#### Aim of the task:
Go through the records and report each line holding the string "computer".

#### Extracted information:

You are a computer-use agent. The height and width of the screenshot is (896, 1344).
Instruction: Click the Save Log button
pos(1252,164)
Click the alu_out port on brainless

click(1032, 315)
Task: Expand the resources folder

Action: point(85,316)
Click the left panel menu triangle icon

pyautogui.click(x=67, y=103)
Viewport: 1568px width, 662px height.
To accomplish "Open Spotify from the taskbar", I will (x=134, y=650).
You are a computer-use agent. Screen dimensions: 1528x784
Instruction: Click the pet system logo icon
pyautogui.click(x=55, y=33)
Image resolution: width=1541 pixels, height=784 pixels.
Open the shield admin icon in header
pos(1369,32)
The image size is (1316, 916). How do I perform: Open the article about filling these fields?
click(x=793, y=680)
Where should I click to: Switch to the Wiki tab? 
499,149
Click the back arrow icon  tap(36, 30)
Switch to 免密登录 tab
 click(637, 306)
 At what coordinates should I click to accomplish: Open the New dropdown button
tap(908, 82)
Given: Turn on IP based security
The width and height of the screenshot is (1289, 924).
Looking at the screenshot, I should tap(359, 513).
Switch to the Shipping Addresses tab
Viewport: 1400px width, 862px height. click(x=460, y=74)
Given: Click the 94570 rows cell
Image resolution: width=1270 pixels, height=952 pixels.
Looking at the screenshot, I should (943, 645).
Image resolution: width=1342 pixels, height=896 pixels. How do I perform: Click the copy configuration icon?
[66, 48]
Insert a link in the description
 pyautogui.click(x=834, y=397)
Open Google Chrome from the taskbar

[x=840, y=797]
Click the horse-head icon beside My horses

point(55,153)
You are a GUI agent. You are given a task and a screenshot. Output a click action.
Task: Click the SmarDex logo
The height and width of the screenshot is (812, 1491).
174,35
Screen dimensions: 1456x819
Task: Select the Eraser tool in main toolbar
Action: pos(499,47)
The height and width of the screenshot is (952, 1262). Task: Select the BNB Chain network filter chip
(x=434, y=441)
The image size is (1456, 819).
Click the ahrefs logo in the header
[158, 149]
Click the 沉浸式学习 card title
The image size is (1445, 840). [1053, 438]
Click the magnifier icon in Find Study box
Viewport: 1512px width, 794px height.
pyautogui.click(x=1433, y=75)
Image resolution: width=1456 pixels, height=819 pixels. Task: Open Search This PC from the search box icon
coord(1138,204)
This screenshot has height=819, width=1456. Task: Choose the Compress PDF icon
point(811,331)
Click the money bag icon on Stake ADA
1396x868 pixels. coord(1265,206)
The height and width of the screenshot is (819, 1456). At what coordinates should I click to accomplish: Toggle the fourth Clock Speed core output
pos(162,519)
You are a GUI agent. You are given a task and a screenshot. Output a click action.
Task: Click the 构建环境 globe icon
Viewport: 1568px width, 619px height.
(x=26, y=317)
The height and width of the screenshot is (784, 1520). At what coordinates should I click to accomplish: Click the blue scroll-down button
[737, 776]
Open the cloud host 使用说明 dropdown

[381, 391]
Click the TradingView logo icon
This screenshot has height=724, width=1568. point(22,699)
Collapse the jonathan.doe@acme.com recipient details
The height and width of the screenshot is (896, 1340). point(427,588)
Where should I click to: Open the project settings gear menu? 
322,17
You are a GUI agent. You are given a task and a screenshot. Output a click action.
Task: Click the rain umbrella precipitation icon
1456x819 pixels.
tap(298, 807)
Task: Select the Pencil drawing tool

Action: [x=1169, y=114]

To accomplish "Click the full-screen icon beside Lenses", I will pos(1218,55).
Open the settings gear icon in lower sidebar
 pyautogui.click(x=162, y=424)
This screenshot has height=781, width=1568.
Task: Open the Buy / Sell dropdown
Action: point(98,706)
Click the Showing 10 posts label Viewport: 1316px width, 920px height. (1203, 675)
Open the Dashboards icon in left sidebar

#### Exercise response:
You are a computer-use agent. The height and width of the screenshot is (896, 1344).
You are a computer-use agent. Screen dimensions: 1528x784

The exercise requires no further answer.